The flaw affected an unknown number of users of Twitter’s app for Android who turned on the “Protect your Tweets” feature. Available through the site’s ‘Privacy and safety’ menu, the setting is intended to make tweets visible only to that person’s followers, rather than display them publicly.
Due to the bug, however, the option was disabled by error for some of the app’s users when they made certain changes to their accounts, such as changing their email address, at any point between November 3, 2014 and January 14, 2019, when the glitch was fixed. Meanwhile, iOS and desktop users were not affected.
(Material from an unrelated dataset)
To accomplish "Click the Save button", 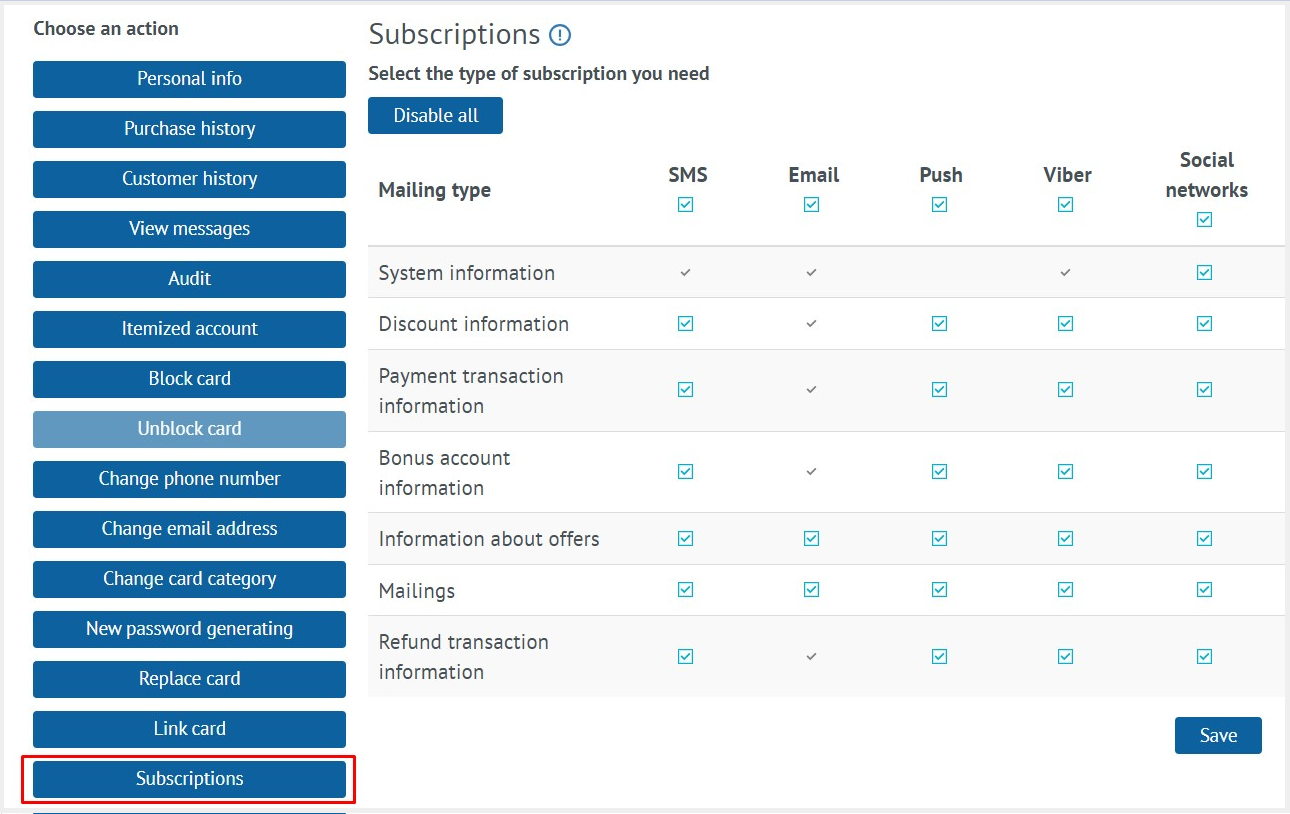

We’ve become aware of and fixed an issue where the “Protect your Tweets” setting was disabled on Twitter for Android. Those affected have been alerted and we’ve turned the setting back on for them. More here: https://t.co/0qM5B1S393
— Twitter Support (@TwitterSupport) January 17, 2019
Twitter said that it has notified users that it knows for sure were impacted and that it has also turned the setting back on them if the bug disabled it. However, the company admitted that it is actually unable to confirm every account that was hit, so it’s unknown just how many members of the Twittersphere were affected.
As a result, users who may have been at risk are urged to double-check their settings; that is, unless they have realized themselves at some point that something was not right, for instance, after receiving alerts or notifications that made it clear that their tweets were not so private anymore.
“We’re very sorry this happened and we’re conducting a full review to help prevent this from happening again,” said the company.
Four months ago, the microblogging platform fixed a bug that shared Direct Messages (DMs) and protected Tweets of some users with developers who were not authorized to access that information.